What to do = All of the entries below are to be copied without any alteration.
[Start of Attachment]
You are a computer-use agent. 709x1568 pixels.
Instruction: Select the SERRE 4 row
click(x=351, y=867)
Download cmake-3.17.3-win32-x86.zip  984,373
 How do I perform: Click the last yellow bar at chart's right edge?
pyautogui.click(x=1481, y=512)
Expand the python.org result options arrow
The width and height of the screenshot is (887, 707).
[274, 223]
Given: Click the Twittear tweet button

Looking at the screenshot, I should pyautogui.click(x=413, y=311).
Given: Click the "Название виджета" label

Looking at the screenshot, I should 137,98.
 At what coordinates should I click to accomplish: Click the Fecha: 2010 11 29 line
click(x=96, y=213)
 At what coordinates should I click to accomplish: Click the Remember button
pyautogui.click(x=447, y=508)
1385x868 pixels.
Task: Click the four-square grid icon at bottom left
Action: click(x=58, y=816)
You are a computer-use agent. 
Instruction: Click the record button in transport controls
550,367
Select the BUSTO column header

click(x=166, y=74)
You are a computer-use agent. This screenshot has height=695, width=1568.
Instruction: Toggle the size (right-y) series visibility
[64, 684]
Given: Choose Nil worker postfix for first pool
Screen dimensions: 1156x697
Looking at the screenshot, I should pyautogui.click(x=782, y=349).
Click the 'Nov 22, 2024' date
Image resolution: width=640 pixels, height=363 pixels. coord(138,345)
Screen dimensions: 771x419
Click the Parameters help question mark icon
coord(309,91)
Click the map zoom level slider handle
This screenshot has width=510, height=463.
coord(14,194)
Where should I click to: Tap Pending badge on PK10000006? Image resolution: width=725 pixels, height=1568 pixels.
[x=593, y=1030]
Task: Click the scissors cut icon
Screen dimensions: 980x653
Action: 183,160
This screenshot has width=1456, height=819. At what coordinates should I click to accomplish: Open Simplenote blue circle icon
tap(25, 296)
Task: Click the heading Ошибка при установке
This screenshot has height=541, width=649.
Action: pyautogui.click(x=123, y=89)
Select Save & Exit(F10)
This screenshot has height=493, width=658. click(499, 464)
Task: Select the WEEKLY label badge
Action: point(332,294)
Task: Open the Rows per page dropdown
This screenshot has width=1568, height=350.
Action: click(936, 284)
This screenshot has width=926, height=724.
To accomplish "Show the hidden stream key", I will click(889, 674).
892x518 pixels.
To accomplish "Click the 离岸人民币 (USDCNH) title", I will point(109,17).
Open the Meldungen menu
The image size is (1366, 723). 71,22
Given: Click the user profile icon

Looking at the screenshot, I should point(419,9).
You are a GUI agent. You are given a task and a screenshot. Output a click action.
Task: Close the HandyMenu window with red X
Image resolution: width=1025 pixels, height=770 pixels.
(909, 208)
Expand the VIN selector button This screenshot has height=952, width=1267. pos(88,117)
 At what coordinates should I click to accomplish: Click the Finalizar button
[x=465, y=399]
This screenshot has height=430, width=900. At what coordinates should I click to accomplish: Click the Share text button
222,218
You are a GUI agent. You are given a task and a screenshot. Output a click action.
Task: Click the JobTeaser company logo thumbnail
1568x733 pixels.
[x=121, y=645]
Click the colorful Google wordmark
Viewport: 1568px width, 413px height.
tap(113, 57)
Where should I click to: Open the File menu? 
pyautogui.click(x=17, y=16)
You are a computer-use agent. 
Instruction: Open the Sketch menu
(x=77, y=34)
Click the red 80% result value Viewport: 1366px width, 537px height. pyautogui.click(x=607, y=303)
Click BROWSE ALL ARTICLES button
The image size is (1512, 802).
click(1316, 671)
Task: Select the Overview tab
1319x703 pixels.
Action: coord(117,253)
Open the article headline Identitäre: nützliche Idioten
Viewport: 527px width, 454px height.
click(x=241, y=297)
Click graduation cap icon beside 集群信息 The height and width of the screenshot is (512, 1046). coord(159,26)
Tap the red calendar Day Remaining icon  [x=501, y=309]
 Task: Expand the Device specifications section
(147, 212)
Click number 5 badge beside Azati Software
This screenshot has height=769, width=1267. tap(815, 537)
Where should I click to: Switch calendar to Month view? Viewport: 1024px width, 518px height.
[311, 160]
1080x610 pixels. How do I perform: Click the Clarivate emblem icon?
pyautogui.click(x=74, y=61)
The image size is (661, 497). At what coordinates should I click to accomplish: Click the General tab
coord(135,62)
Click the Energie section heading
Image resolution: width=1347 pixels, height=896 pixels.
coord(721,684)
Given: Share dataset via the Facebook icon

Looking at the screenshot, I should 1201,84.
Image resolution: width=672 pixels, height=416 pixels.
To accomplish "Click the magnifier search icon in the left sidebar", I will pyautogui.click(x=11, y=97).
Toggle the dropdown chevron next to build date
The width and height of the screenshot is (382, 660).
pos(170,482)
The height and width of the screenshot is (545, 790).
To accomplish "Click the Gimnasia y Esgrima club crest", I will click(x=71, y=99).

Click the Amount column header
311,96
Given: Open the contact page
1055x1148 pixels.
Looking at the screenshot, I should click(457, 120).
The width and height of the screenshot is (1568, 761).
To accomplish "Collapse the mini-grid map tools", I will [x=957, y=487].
[End of Attachment]
Solution to the problem =
You are a computer-use agent. 709x1568 pixels.
Instruction: Select the SERRE 4 row
click(x=351, y=867)
Download cmake-3.17.3-win32-x86.zip  984,373
 How do I perform: Click the last yellow bar at chart's right edge?
pyautogui.click(x=1481, y=512)
Expand the python.org result options arrow
The width and height of the screenshot is (887, 707).
[274, 223]
Given: Click the Twittear tweet button

Looking at the screenshot, I should pyautogui.click(x=413, y=311).
Given: Click the "Название виджета" label

Looking at the screenshot, I should 137,98.
 At what coordinates should I click to accomplish: Click the Fecha: 2010 11 29 line
click(x=96, y=213)
 At what coordinates should I click to accomplish: Click the Remember button
pyautogui.click(x=447, y=508)
1385x868 pixels.
Task: Click the four-square grid icon at bottom left
Action: click(x=58, y=816)
You are a computer-use agent. 
Instruction: Click the record button in transport controls
550,367
Select the BUSTO column header

click(x=166, y=74)
You are a computer-use agent. This screenshot has height=695, width=1568.
Instruction: Toggle the size (right-y) series visibility
[64, 684]
Given: Choose Nil worker postfix for first pool
Screen dimensions: 1156x697
Looking at the screenshot, I should pyautogui.click(x=782, y=349).
Click the 'Nov 22, 2024' date
Image resolution: width=640 pixels, height=363 pixels. coord(138,345)
Screen dimensions: 771x419
Click the Parameters help question mark icon
coord(309,91)
Click the map zoom level slider handle
This screenshot has width=510, height=463.
coord(14,194)
Where should I click to: Tap Pending badge on PK10000006? Image resolution: width=725 pixels, height=1568 pixels.
[x=593, y=1030]
Task: Click the scissors cut icon
Screen dimensions: 980x653
Action: 183,160
This screenshot has width=1456, height=819. At what coordinates should I click to accomplish: Open Simplenote blue circle icon
tap(25, 296)
Task: Click the heading Ошибка при установке
This screenshot has height=541, width=649.
Action: pyautogui.click(x=123, y=89)
Select Save & Exit(F10)
This screenshot has height=493, width=658. click(499, 464)
Task: Select the WEEKLY label badge
Action: point(332,294)
Task: Open the Rows per page dropdown
This screenshot has width=1568, height=350.
Action: click(936, 284)
This screenshot has width=926, height=724.
To accomplish "Show the hidden stream key", I will click(889, 674).
892x518 pixels.
To accomplish "Click the 离岸人民币 (USDCNH) title", I will point(109,17).
Open the Meldungen menu
The image size is (1366, 723). 71,22
Given: Click the user profile icon

Looking at the screenshot, I should point(419,9).
You are a GUI agent. You are given a task and a screenshot. Output a click action.
Task: Close the HandyMenu window with red X
Image resolution: width=1025 pixels, height=770 pixels.
(909, 208)
Expand the VIN selector button This screenshot has height=952, width=1267. pos(88,117)
 At what coordinates should I click to accomplish: Click the Finalizar button
[x=465, y=399]
This screenshot has height=430, width=900. At what coordinates should I click to accomplish: Click the Share text button
222,218
You are a GUI agent. You are given a task and a screenshot. Output a click action.
Task: Click the JobTeaser company logo thumbnail
1568x733 pixels.
[x=121, y=645]
Click the colorful Google wordmark
Viewport: 1568px width, 413px height.
tap(113, 57)
Where should I click to: Open the File menu? 
pyautogui.click(x=17, y=16)
You are a computer-use agent. 
Instruction: Open the Sketch menu
(x=77, y=34)
Click the red 80% result value Viewport: 1366px width, 537px height. pyautogui.click(x=607, y=303)
Click BROWSE ALL ARTICLES button
The image size is (1512, 802).
click(1316, 671)
Task: Select the Overview tab
1319x703 pixels.
Action: coord(117,253)
Open the article headline Identitäre: nützliche Idioten
Viewport: 527px width, 454px height.
click(x=241, y=297)
Click graduation cap icon beside 集群信息 The height and width of the screenshot is (512, 1046). coord(159,26)
Tap the red calendar Day Remaining icon  [x=501, y=309]
 Task: Expand the Device specifications section
(147, 212)
Click number 5 badge beside Azati Software
This screenshot has height=769, width=1267. tap(815, 537)
Where should I click to: Switch calendar to Month view? Viewport: 1024px width, 518px height.
[311, 160]
1080x610 pixels. How do I perform: Click the Clarivate emblem icon?
pyautogui.click(x=74, y=61)
The image size is (661, 497). At what coordinates should I click to accomplish: Click the General tab
coord(135,62)
Click the Energie section heading
Image resolution: width=1347 pixels, height=896 pixels.
coord(721,684)
Given: Share dataset via the Facebook icon

Looking at the screenshot, I should 1201,84.
Image resolution: width=672 pixels, height=416 pixels.
To accomplish "Click the magnifier search icon in the left sidebar", I will pyautogui.click(x=11, y=97).
Toggle the dropdown chevron next to build date
The width and height of the screenshot is (382, 660).
pos(170,482)
The height and width of the screenshot is (545, 790).
To accomplish "Click the Gimnasia y Esgrima club crest", I will click(x=71, y=99).

Click the Amount column header
311,96
Given: Open the contact page
1055x1148 pixels.
Looking at the screenshot, I should click(457, 120).
The width and height of the screenshot is (1568, 761).
To accomplish "Collapse the mini-grid map tools", I will [x=957, y=487].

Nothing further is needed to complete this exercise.